Following Becky’s trip across the pond three months ago, I spent last week on another journey to discuss possible overseas venues for the longitude exhibition we are planning.

My trip included the very splendid Australian National Maritime Museum (ANMM) in Sydney, where there are great links to our project. This was clear from the moment the plane approached the airport, which is in Botany Bay, where Captain James Cook landed in 1770 during his first circumnavigation on HMS Endeavour. Whether you consider what followed as European settlement or colonisation, it was certainly a significant moment in Australian history, and determined where the First Fleet would land in 1788.
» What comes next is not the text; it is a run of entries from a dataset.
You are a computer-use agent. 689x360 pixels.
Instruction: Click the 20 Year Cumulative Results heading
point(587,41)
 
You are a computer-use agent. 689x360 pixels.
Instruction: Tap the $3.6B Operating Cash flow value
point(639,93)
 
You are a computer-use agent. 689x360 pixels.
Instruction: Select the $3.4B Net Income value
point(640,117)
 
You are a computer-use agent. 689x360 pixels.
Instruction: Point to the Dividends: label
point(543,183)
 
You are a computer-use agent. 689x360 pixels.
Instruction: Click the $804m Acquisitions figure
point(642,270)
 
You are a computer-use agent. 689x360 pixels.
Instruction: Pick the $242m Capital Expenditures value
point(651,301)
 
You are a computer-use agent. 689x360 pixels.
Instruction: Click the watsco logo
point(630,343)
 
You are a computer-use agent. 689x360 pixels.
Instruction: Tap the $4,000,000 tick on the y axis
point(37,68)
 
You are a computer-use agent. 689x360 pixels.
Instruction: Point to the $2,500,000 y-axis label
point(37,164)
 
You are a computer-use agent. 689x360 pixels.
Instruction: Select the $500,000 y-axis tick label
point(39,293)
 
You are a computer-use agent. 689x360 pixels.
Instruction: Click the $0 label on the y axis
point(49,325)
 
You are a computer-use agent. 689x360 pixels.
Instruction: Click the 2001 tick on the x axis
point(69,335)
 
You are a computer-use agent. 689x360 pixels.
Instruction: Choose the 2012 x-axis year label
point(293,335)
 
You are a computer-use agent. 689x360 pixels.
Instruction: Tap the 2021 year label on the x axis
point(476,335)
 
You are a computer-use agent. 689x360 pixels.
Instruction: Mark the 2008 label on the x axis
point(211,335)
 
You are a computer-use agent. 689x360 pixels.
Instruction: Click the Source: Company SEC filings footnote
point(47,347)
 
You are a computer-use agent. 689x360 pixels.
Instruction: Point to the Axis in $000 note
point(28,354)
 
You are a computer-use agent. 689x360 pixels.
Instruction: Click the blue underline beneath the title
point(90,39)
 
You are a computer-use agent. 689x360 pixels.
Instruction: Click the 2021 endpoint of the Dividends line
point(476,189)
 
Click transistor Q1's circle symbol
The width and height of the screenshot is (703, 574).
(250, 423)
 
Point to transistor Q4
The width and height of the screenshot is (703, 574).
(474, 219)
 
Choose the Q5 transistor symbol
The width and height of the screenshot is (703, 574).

Sirius artefactsNot surprisingly, Cook and the First Fleet feature in the ANMM’s displays, which include material from the Cook voyage and from HMS Sirius, the flagship of the First Fleet, which was then wrecked off Norfolk Island in 1790. For our project, the First Fleet’s voyage is significant because it was one of several supported by the Board of Longitude. On this occasion they employed William Dawes as astronomer and lent many instruments to the expedition, including Larcum Kendall’s marine timekeeper K1, which had previously gone with Cook.

I could go on and on with these links: Matthew Flinders, Captain Bligh and the Bounty, for instance, are all important stories in Sydney and to us. But there are also some other less obvious avenues we are exploring in thinking about the exhibition. One of these concerns VOC voyages to the Dutch East Indies in the seventeenth century. To get to their destination, the Dutch ships would sail east from the Cape of Good Hope until they reckoned it was time to head north to what is now Indonesia. The problem came in estimating that east-west position, which is where some came to grief, most famously the Batavia, which was wrecked off the coast of Western Australia – the beginning of a long and sorry tale. Its story would make a good introduction to the importance of knowing your longitude and to why people were making long voyages in unfamiliar waters.

You can probably tell I’m brimming with ideas from the trip, so let’s hope an Australian leg of the tour does come about. Much planning to do before then, though!

Image: material from HMS Sirius on display at the Australian National Maritime Museum. By the way, the anchor is huge!